▸ **TAREFAS PROPOSTAS**:
(a) Liste todos os exemplos que o relato dá de como a vaidade, com ajuda da criatividade, dribla a escassez.
(b) Diga se cada afirmação concorda com o relato e cite as palavras que decidem: (i) o presídio se parece com o da série “The Orange is new Black”; (ii) os relacionamentos amorosos entre as internas são mais comuns que nas unidades masculinas; (iii) o capitão da polícia pediu para falar com a narradora como responsável assim que a cumprimentou.
(c) Edite o relato de "São trancinhas, penteados" até "um problema gigantesco.", inclusive, trocando "retalhos" por "tecidos".

▸ **TEXTO PARA LEITURA**:
════════

Sabe o presídio da série “The Orange is new Black”? pois é! Não tem nada a ver com aquilo.
As internas, como denominamos, gostam de contar suas histórias. Umas entram no crime por amor, outras estavam no lugar errado na hora errada, outras fizeram justiça com as próprias mãos. Tem presa que mandou matar o marido e contou, sorrindo, como preparou o café da manhã no dia que antecedeu o fato. Teve outra que contou como matou a amante do marido dela, com três tiros, na porta de casa. Pow, Pow, Pow. Ela repetia triunfante. Tem estelionatária, assaltante, traficante. Tem interna que foi presa porque não pagou pensão alimentícia, e tem também gente que não fez nada. Não é incomum que as famílias não as procure. E a solidão passa a piorar o que já é ruim. Tem sim uma energia pesada, tem também muita injustiça.
A vaidade, com ajuda da criatividade, dribla a escassez.
São trancinhas, penteados com retalhos, shorts que viram lenços, pasta de dente que vira máscara facial. Os relacionamentos amorosos entre elas, também são mais comuns que nas unidades masculinas. O que, por muitas vezes, geram outros problemas como brigas por ciúmes. Numa cela com várias pessoas – muitas delas sem qualquer limitação moral, ética ou religiosa – até uma piscada de olho pode gerar um problema gigantesco.
A gravidez é outro ponto marcante. Muitas chegam à unidade sem sequer ter feito uma consulta de pré natal. Os exames são providenciados e não é incomum os bebês virem ao mundo já custodiados por nós. Essa é sempre uma experiência que me afeta. A isso não acostumo. Fora a tensão que é a hora do parto, cadeia-maternidade-cadeia entre uma contração e outra.
De início me perguntavam como meu ex-marido me deixava ser agente penitenciário. Nunca soube responder porque nunca achei que fosse competência dele decidir isso.
Mas não nego que ser é uma profissão que lida diretamente com o machismo. Dentro de casa ou dentro da cadeia.
Certa vez, eu, na posição de chefe de equipe, preparei-me pra receber a visita de inspeção de uma juíza. Um capitão da polícia veio antes, pra garantir a segurança. Eu, à frente da equipe, o cumprimentei. Ele apertou a minha mão e passou direto para o único homem – entre várias mulheres – e disse que queria falar com o responsável. Meu colega disse que ele podia falar comigo mesmo. Meio sem graça fui mostrar a unidade.
A sós, ele perguntou meu nome. Respondi: Tamara. Ele: posso te chamar de Tá?. Eu: não, meu nome é Tamara. Ele: posso te chamar de Mara? É que eu sou ruim com nomes. Eu: meu nome é Tamara, e você pode me chamar de Sra Agente.

════════

▸ **DADOS**:
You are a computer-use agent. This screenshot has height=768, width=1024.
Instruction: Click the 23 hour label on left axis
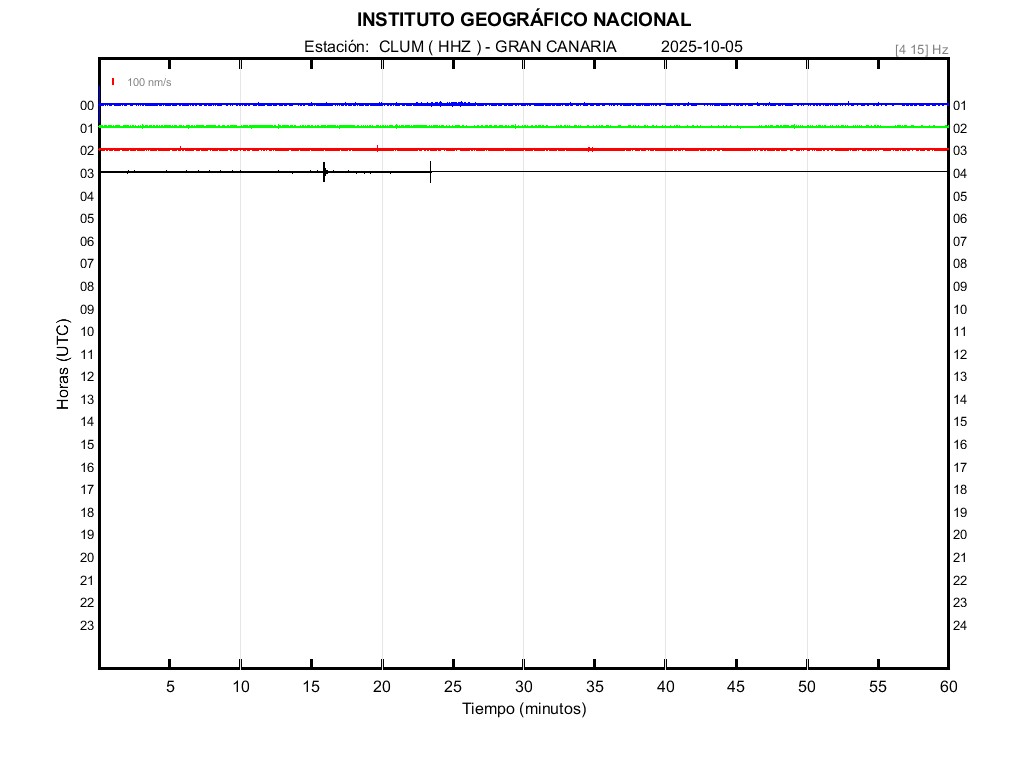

════════

▸ **RESPOSTAS POR TAREFA**:
(a)
- trancinhas
- penteados com retalhos
- shorts que viram lenços
- pasta de dente que vira máscara facial

(b)
(i) Não: “Não tem nada a ver com aquilo.”
(ii) Sim: “Os relacionamentos amorosos entre elas, também são mais comuns que nas unidades masculinas.”
(iii) Não: “Ele apertou a minha mão e passou direto para o único homem – entre várias mulheres – e disse que queria falar com o responsável.”

(c)
São trancinhas, penteados com tecidos, shorts que viram lenços, pasta de dente que vira máscara facial. Os relacionamentos amorosos entre elas, também são mais comuns que nas unidades masculinas. O que, por muitas vezes, geram outros problemas como brigas por ciúmes. Numa cela com várias pessoas – muitas delas sem qualquer limitação moral, ética ou religiosa – até uma piscada de olho pode gerar um problema gigantesco.